Yo fui convencido a votar aquel domingo de junio en que usted había sido tocada por un ángel cuando estuvo en cautiverio aquellos días aciagos en el penal de mujeres, que las palabras del Señor salían de tu boca como verdad absoluta; que con usted todo iba a estar mejor.

Sin embargo, al día siguiente de los resultados electorales otro fue su semblante. Ya no se le veía alegre y amable, ya no sostenía una rama de olivo ni las palomas se posaban en su regazo; usted había cambiado su discurso y me costaba mucho creer en la mujer de hace unos días atrás, vistiendo la camiseta de la selección y repitiendo constantemente el nombre del creador durante sus mítines: Dios, Dios, Dios…
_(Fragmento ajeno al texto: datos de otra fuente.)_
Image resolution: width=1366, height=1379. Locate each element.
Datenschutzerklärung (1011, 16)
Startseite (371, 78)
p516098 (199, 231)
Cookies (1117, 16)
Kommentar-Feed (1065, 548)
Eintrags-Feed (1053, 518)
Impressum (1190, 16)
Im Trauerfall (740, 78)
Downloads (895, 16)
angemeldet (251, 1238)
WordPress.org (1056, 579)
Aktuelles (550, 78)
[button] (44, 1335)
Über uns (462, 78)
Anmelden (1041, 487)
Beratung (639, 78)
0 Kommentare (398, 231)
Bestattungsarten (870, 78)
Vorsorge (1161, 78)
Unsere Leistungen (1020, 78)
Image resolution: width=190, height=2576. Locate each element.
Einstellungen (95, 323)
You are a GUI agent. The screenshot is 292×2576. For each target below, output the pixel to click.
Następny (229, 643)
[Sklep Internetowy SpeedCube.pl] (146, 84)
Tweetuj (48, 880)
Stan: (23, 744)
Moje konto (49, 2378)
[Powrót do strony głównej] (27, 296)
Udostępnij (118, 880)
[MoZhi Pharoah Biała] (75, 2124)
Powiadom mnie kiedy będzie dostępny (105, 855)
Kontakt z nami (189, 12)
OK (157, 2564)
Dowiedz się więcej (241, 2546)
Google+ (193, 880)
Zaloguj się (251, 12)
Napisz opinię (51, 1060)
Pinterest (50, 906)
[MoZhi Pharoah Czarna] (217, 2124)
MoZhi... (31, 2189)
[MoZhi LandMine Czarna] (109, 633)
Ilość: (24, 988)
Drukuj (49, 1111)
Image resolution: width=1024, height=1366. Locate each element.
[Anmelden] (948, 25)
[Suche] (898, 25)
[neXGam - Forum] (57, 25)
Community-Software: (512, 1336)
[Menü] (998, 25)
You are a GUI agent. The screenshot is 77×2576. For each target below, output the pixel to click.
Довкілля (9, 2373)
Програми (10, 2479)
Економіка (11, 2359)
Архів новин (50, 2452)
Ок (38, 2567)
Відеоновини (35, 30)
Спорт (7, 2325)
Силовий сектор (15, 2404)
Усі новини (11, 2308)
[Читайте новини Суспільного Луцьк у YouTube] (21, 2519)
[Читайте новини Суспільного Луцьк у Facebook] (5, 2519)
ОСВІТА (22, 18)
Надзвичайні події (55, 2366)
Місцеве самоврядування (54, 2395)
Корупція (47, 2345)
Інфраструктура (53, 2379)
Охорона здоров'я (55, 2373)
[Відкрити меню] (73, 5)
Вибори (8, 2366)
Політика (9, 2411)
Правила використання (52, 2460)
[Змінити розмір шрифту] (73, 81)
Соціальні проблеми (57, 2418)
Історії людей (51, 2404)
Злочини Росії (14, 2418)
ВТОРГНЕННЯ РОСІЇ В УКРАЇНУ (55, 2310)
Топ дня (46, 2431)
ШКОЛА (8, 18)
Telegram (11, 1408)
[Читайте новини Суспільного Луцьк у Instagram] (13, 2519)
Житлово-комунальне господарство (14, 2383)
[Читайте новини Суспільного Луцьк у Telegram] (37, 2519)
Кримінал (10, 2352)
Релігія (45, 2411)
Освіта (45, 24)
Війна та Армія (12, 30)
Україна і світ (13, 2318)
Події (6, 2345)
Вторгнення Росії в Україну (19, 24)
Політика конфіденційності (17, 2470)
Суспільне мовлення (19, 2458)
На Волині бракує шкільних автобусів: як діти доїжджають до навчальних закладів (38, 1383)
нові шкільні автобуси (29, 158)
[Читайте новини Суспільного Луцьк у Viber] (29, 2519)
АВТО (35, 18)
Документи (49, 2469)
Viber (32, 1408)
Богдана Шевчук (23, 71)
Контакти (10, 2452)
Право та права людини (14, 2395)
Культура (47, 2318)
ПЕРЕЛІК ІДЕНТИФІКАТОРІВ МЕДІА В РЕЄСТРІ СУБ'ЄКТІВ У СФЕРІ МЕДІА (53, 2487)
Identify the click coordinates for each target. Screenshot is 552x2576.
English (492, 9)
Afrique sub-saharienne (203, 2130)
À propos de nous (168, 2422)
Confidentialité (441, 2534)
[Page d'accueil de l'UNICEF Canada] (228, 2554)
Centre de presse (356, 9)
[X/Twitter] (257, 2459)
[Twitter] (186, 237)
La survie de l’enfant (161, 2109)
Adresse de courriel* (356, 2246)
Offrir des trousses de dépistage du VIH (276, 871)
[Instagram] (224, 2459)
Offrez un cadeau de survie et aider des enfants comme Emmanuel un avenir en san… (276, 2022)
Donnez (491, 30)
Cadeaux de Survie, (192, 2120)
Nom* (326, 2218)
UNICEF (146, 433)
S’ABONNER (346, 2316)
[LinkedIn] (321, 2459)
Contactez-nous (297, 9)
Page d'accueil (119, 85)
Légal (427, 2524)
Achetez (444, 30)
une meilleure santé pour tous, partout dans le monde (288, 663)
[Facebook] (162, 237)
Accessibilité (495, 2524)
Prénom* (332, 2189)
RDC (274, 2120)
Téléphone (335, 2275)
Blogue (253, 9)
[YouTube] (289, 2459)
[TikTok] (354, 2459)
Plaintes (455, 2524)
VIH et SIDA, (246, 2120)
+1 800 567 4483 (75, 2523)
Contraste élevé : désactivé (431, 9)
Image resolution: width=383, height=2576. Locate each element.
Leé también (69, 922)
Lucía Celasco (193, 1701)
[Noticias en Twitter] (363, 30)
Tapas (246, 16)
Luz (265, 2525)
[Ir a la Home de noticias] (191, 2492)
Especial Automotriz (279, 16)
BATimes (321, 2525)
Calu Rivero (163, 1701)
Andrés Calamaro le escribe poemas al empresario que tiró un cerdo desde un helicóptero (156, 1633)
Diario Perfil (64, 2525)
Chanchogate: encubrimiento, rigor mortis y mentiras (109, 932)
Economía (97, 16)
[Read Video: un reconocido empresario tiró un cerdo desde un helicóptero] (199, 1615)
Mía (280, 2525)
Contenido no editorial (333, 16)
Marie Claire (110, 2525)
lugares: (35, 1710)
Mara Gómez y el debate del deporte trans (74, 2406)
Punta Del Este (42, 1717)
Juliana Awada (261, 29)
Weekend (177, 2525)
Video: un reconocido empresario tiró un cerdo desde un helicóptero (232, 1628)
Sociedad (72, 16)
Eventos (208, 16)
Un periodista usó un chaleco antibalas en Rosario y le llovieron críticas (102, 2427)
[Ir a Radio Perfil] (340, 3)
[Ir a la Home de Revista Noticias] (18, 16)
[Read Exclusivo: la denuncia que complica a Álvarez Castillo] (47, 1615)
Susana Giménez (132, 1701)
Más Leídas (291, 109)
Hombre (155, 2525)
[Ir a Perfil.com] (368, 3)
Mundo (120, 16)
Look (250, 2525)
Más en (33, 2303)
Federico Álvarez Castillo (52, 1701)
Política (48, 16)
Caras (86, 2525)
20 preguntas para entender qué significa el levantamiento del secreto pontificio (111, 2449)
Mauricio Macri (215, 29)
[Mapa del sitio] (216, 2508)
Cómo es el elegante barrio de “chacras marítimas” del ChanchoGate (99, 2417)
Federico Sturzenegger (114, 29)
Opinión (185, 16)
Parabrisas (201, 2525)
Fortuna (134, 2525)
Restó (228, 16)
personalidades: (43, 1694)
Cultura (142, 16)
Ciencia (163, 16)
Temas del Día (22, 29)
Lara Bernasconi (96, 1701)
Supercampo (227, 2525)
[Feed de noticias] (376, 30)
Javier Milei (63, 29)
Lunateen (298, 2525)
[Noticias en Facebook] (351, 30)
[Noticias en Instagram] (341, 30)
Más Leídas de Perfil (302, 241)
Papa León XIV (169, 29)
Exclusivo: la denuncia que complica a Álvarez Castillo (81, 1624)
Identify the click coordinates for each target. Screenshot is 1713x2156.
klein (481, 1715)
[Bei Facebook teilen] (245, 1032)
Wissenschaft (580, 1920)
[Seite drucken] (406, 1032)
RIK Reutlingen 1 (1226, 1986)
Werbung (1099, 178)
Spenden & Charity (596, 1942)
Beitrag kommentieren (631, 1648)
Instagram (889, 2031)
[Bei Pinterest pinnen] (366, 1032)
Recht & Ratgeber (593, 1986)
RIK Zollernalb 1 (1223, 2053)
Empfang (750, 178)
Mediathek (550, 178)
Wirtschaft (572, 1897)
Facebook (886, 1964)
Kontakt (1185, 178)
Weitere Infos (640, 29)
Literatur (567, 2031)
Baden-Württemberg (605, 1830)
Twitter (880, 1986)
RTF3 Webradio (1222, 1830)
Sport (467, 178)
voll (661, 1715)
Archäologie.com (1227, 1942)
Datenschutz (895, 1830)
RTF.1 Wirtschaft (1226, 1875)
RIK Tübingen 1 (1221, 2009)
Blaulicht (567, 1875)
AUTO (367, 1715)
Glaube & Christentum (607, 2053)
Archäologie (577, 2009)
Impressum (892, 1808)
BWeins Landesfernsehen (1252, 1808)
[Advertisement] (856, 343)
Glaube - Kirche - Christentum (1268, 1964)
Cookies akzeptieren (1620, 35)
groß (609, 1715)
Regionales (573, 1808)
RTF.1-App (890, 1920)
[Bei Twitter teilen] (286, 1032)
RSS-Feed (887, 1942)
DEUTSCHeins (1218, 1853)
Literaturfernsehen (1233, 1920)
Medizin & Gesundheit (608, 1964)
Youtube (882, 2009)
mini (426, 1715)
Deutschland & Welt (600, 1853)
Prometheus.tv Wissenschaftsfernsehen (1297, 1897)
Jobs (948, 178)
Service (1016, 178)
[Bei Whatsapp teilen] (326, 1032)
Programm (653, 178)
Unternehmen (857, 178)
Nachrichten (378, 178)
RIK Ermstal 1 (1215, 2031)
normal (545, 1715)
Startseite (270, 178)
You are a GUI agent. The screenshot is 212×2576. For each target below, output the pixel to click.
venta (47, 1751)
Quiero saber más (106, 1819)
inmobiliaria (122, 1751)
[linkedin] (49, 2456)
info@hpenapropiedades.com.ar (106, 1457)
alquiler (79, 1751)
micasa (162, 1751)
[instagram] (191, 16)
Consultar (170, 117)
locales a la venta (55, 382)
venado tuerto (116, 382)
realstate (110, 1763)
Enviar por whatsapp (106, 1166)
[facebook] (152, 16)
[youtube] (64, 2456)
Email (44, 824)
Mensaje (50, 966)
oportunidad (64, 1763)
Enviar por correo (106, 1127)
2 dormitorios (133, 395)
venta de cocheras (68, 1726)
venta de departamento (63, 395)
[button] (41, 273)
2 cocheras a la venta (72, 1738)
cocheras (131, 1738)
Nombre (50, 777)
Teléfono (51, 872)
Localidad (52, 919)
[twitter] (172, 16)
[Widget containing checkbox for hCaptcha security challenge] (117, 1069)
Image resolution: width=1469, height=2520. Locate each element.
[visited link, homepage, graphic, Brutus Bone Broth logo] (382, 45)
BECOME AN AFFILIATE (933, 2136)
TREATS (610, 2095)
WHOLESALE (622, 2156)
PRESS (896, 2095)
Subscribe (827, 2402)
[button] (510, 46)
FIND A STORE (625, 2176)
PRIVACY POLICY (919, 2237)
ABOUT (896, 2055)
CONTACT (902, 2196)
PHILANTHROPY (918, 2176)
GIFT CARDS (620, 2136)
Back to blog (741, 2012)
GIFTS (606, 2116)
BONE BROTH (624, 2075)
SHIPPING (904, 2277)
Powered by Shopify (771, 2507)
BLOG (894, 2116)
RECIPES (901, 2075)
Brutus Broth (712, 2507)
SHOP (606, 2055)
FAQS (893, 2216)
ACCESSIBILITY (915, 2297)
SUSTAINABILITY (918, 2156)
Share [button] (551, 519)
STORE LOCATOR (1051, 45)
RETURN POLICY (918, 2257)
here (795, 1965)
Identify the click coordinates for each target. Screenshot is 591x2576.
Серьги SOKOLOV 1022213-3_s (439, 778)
Ya no se le veía sonriente, ya no se le veía serena ni acompañada de sus familiares; ahora la veo rodeada de un ejército de abogados, uno tras otro declarando “fraude, fraude, y más fraude” a cada momento del día, como si usted me quisiera convencer en su discurso para que mi mente se quede la palabra fraude en vez de la de Dios. No creo que usted esté jugando nuevamente con mi subconsciente. No la creo capaz, usted me prometió que había cambiado.

Usted me miró fijamente a los ojos y me dijo que el enemigo era otro, que la lucha era contra la futura dictadura que se quería instaurar, pero cada vez que veo los medios hay un coro que repite su inocencia y santidad. No me advirtió que la dictadura ya usted la estaba instaurando. Usted me hizo creer que era la enviada por el creador. Yo llegué a creerle y oraba todos los días por el amor infinito que irradiaba.

Le di mi confianza, a pesar de que siempre había jurado que jamás iba a votar por usted, por todo el daño que le había hecho a mi país. Me creí el cuento de que estaba defendiendo la democracia, pero no veo que usted la respete. No puede ser que su juramento realizado en la ciudad blanca, que se suponía iba a durar para toda la vida, se rompa así de fácil cuando los resultados le son adversos.

Está quedando como una mala perdedora y me avergüenzo de haber votado por usted, de haberle confiado el destino de mi país a alguien que no me demuestra que quiera crear vínculos de unión entre todos los peruanos, que cada día que pasa usted puede ser capaz de desaparecer de la faz de la tierra ese pequeño país rojiblanco para que nadie más lo tenga.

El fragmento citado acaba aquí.